=== EXCERPTED PASSAGE ===
------------------------------
Fig. 1: Electroencephalogram (EEG). The upper waveform is the first published electrical brain wave recording of a human (Hans Berger, 1924). The lower waveform is a 10 Hz timing sinusoid (so it has period 0.1 s). Image source.

We can analyze circuits involving time-varying waveforms because Ohm's law, KVL, KCL and the power formulas are all valid at every instant of time. For example, if a voltage waveform $V(t)$ is applied across a resistor $R$, then the resistor's current waveform $I(t)$ and power waveform $P(t)$ satisfy the following equations.
\begin{align}
I(t) &= \frac{V(t)}{R} & & \text{at each time }t \\
P(t)&=V(t)I(t)=(I(t))^2 R=\frac{(V(t))^2}{R} & & \text{at each time }t
\end{align}

We often wish to summarize the overall behavior of a waveform by a single number. For a periodic power waveform of period $T$, we calculate the average power $P_{\text{avg}}$ as follows. First integrate $P(t)$ from $0$ to $T$ to obtain the "area under the curve" in one period. Then divide the result by $T$ to give the average (or mean) value during the period.
\begin{align}
P_{\text{avg}}&=\frac{1}{T} \int_0^T P(t) dt \label{WVF-API}
\end{align}
To summarize a periodic voltage or current waveform of period $T$, we do not use the average. Instead, we use the root mean square (RMS) voltage $V_{\text{rms}}$ or current $I_{\text{rms}}$. RMS is literally the square root of the mean of the square of the waveform.
\begin{align}
V_{\text{rms}}&=\sqrt{\frac{1}{T} \int_0^T (V(t))^2 dt} \label{WVF-VRM} \\
I_{\text{rms}}&=\sqrt{\frac{1}{T} \int_0^T (I(t))^2 dt} \label{WVF-IRM}
\end{align}
The reason for this definition is that it gives the average power across a resistor $R$ similar formulas as for the nonvarying case.
\begin{align}
P_{\text{avg}}=V_{\text{rms}}I_{\text{rms}}=\frac{(V_{\text{rms}})^2}{R}=(I_{\text{rms}})^2 R \label{WVF-PFS}
\end{align}
We derive $P_{\text{avg}}=(V_{\text{rms}})^2/R$ below. The other derivations are similar.
------------------------------
=== PROVIDED INFORMATION ===
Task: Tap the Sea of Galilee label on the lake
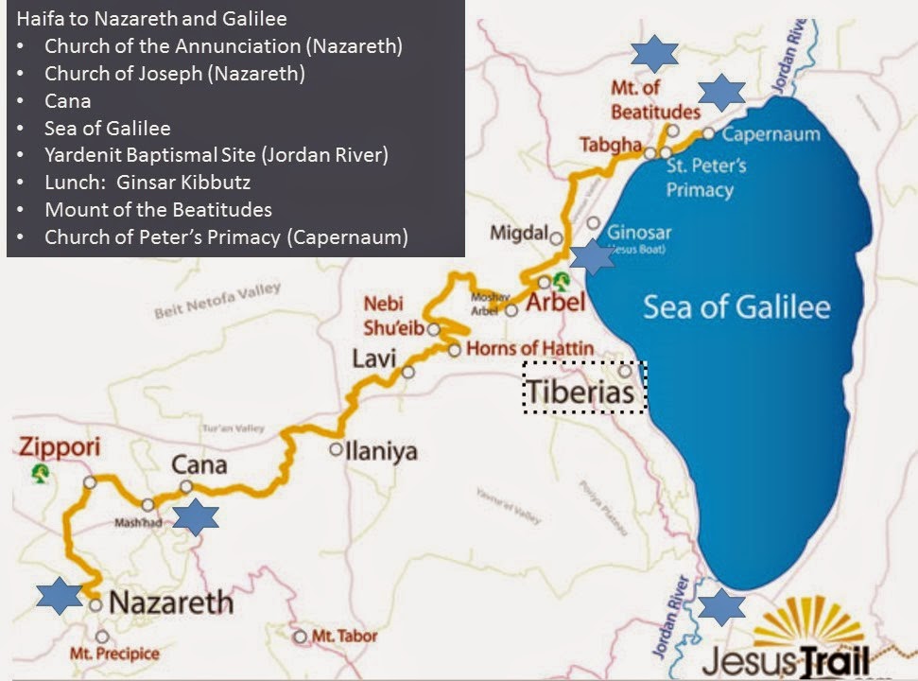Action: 736,307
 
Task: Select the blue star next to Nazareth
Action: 59,596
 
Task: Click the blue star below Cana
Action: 196,517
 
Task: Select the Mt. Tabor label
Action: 343,637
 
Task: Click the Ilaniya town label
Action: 382,451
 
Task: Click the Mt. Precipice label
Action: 114,654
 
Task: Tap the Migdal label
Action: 519,233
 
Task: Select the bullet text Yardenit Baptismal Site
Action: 216,154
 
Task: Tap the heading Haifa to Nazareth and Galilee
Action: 151,18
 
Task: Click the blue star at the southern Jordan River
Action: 721,605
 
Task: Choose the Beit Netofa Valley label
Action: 217,300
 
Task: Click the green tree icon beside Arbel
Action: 562,280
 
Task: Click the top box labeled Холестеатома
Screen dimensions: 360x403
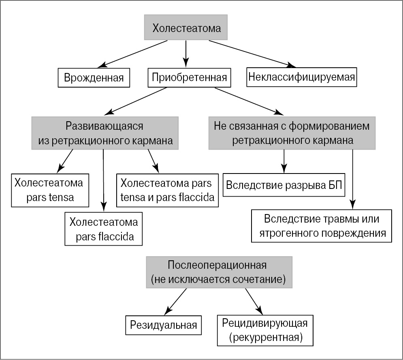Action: point(186,29)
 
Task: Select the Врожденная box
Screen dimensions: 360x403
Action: point(94,77)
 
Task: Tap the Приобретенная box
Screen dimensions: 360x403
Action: point(189,77)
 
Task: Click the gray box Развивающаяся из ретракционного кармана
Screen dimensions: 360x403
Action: point(105,133)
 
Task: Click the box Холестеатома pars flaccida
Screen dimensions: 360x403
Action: point(104,229)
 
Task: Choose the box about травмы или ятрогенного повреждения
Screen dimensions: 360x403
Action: point(322,226)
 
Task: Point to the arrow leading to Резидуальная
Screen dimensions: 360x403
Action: point(176,300)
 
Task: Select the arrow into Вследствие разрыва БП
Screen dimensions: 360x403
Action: point(284,160)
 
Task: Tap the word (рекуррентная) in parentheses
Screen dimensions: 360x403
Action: point(265,336)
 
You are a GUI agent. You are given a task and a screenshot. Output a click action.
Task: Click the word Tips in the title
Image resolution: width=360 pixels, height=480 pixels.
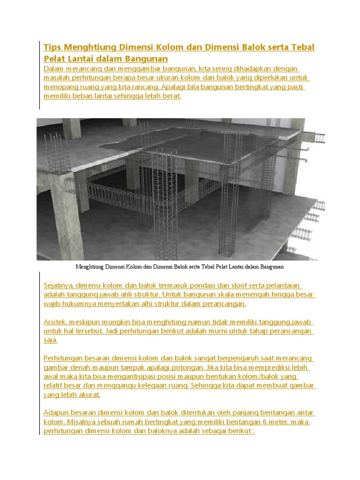tap(52, 47)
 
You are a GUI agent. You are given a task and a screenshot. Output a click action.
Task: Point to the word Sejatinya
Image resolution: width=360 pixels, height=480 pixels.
tap(59, 285)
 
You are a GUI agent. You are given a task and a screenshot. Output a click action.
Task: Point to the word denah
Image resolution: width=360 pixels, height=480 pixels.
tap(82, 368)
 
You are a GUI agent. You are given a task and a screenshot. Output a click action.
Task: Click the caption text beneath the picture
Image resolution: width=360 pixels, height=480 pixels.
tap(180, 267)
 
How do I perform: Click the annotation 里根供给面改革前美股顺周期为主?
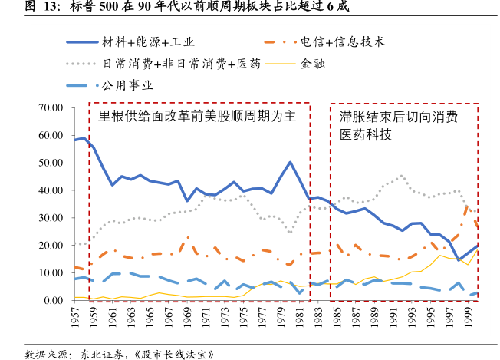pos(197,117)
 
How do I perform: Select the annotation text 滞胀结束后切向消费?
pos(398,117)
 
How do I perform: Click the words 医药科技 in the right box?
pos(366,135)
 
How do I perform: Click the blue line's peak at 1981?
pos(290,162)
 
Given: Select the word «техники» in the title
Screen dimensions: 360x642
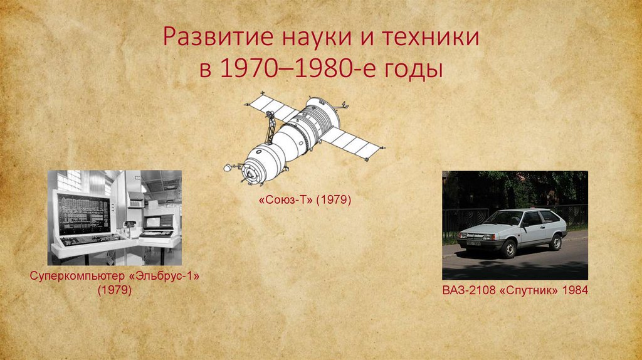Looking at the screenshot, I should pyautogui.click(x=428, y=39).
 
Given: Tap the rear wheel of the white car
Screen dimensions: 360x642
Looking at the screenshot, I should pyautogui.click(x=555, y=241).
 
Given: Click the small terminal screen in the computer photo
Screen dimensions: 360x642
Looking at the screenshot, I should pyautogui.click(x=152, y=221).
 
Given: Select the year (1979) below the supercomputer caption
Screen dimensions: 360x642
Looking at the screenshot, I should pyautogui.click(x=114, y=290).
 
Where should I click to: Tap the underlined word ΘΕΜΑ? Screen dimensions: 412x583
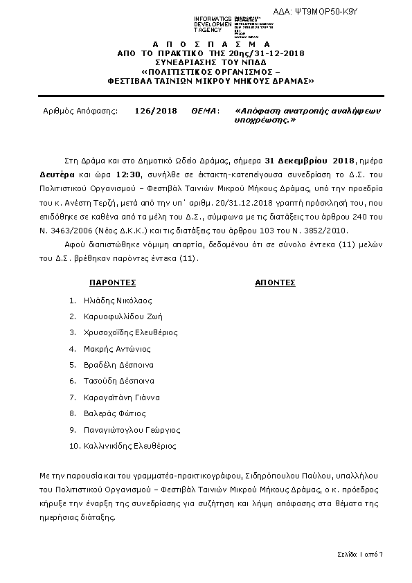[205, 111]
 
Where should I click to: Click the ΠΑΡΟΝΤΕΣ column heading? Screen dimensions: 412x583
[112, 282]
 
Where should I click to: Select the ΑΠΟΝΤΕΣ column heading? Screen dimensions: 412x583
[275, 282]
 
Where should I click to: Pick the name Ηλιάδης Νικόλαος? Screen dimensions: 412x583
[116, 301]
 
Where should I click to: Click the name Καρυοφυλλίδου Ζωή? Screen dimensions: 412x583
[120, 316]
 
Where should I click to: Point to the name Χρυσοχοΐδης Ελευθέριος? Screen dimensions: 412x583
[129, 332]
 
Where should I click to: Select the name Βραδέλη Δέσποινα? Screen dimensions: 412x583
[117, 365]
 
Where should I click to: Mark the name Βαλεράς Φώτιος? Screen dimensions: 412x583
[114, 413]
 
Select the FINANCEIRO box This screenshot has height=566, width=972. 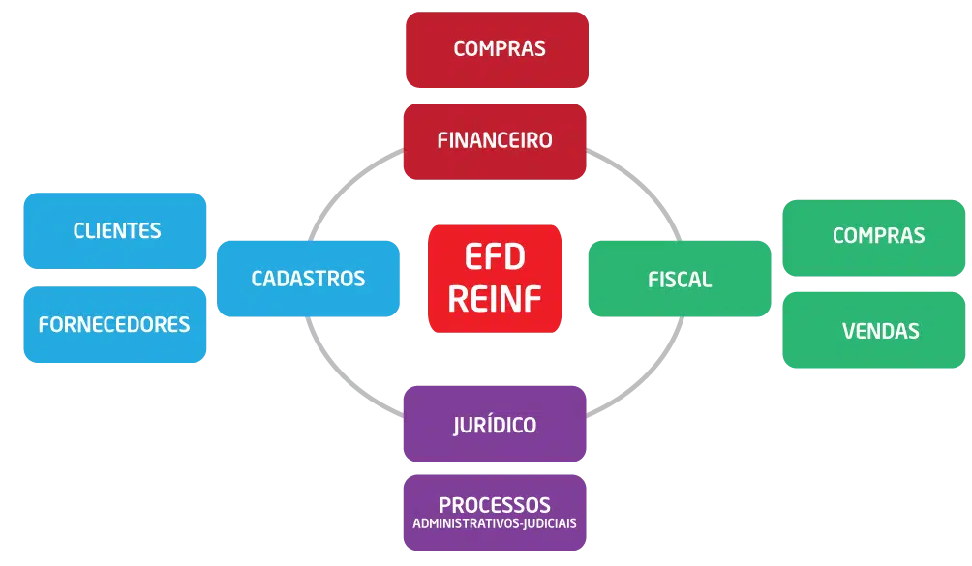(496, 140)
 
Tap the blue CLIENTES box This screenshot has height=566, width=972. (116, 230)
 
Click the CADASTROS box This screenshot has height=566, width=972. (308, 279)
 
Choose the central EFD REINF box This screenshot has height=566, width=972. (495, 279)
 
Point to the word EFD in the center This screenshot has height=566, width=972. (495, 258)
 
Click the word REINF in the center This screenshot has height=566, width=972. (495, 298)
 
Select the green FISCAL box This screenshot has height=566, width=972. (680, 279)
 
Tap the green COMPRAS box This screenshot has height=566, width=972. (877, 236)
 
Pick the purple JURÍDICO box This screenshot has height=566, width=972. (495, 425)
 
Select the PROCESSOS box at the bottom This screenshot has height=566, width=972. (495, 512)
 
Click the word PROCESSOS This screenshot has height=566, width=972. (495, 505)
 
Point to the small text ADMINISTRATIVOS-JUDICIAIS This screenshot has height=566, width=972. (495, 523)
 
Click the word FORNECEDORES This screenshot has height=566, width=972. (114, 324)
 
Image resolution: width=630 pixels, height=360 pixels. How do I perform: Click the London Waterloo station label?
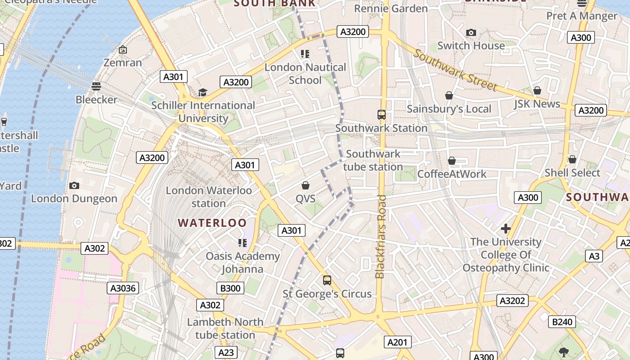[x=209, y=197]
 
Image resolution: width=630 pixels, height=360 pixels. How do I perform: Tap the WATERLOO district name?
[x=212, y=223]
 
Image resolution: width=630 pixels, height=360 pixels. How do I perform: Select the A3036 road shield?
[x=123, y=288]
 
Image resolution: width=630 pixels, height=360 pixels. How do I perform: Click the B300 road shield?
[x=230, y=288]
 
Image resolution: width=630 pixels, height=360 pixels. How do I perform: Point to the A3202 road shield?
[x=513, y=301]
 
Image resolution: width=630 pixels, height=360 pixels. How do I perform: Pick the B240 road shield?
[x=562, y=321]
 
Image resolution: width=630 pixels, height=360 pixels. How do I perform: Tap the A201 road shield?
[x=397, y=342]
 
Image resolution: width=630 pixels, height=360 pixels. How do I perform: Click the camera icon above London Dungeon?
[x=74, y=185]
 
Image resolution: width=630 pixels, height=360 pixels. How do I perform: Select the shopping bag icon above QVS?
[x=306, y=185]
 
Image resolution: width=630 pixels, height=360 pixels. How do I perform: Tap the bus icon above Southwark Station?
[x=382, y=115]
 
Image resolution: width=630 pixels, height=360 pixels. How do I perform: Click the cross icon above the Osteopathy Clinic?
[x=506, y=229]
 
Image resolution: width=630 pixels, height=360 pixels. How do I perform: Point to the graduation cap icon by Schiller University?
[x=203, y=92]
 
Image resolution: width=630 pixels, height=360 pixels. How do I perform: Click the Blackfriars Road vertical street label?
[x=381, y=236]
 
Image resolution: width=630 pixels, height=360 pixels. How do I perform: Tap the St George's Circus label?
[x=327, y=294]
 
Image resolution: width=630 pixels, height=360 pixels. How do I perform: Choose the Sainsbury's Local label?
[x=449, y=109]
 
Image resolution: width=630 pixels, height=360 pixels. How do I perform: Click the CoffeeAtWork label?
[x=452, y=174]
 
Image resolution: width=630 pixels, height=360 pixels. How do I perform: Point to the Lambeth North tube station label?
[x=225, y=328]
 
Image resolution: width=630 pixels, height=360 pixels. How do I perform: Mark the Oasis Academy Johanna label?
[x=243, y=262]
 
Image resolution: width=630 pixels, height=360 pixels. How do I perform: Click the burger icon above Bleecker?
[x=96, y=86]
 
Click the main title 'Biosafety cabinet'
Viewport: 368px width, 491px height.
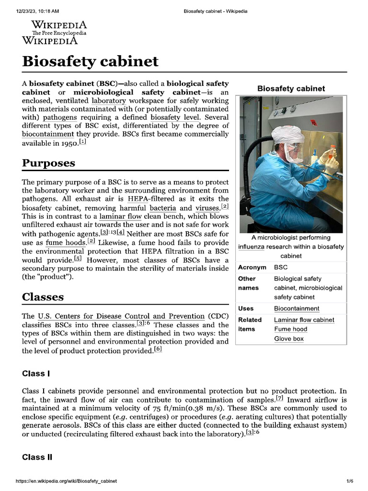click(x=90, y=61)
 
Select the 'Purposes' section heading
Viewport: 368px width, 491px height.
click(x=48, y=163)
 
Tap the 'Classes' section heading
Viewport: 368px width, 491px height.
click(x=43, y=297)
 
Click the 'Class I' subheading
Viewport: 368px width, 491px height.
click(x=36, y=373)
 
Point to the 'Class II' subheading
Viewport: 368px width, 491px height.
click(x=37, y=457)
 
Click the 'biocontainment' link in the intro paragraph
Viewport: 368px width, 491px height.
click(x=48, y=134)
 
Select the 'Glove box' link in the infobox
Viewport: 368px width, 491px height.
click(x=288, y=339)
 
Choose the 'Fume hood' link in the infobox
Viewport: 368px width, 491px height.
click(x=290, y=329)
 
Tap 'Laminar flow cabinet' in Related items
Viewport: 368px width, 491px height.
click(x=304, y=320)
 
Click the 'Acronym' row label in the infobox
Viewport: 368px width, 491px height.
click(x=252, y=267)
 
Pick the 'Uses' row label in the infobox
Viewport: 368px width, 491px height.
click(x=246, y=308)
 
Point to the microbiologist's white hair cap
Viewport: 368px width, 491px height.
click(x=288, y=134)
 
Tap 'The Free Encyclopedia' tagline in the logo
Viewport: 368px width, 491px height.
click(x=59, y=33)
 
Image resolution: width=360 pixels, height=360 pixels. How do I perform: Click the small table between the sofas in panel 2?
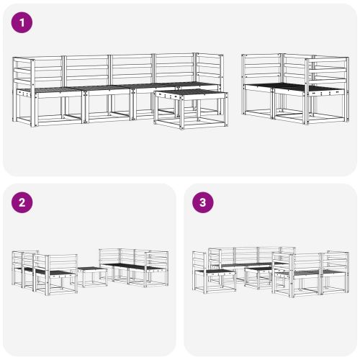click(x=91, y=276)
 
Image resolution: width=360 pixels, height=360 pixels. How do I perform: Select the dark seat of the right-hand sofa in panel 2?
click(x=130, y=266)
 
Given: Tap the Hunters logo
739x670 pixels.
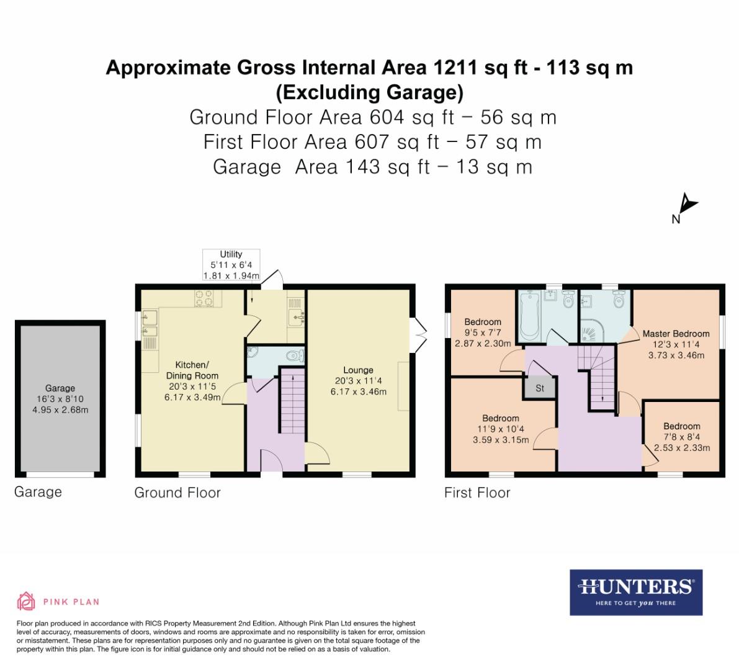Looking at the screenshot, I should (635, 592).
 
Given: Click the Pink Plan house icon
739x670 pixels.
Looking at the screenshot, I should (26, 601).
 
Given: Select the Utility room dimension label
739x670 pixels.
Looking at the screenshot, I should (231, 265).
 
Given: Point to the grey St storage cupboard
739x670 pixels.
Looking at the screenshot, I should (539, 388).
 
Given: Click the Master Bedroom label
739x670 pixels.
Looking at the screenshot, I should (676, 344).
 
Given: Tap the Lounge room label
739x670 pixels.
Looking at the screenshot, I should (358, 380).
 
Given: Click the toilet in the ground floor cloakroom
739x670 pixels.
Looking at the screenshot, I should (294, 356).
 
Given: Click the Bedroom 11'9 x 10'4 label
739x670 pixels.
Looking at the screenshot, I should (501, 429).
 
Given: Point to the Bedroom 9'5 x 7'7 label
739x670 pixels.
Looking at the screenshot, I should (483, 333).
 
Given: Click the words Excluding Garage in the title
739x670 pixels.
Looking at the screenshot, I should (369, 92).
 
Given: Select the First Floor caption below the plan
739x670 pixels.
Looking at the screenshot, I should (477, 493).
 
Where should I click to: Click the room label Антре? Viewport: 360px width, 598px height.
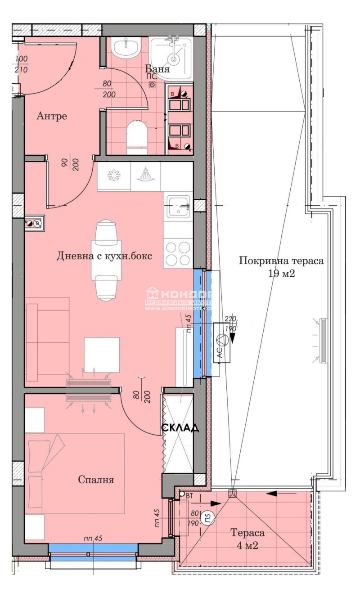coord(51,117)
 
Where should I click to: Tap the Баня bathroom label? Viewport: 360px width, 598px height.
coord(157,69)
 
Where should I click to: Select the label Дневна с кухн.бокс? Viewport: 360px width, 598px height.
coord(104,256)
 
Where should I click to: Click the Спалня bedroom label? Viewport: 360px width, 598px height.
------------------------------
=== CHALLENGE ===
Reproduce the part of the passage on waveforms and RMS values that begins at the words "We often wish" and stops after "of the waveform.". The material has no connection to the passage on waveforms and RMS values.

=== SOLUTION FOR THIS TASK ===
We often wish to summarize the overall behavior of a waveform by a single number. For a periodic power waveform of period $T$, we calculate the average power $P_{\text{avg}}$ as follows. First integrate $P(t)$ from $0$ to $T$ to obtain the "area under the curve" in one period. Then divide the result by $T$ to give the average (or mean) value during the period.
\begin{align}
P_{\text{avg}}&=\frac{1}{T} \int_0^T P(t) dt \label{WVF-API}
\end{align}
To summarize a periodic voltage or current waveform of period $T$, we do not use the average. Instead, we use the root mean square (RMS) voltage $V_{\text{rms}}$ or current $I_{\text{rms}}$. RMS is literally the square root of the mean of the square of the waveform.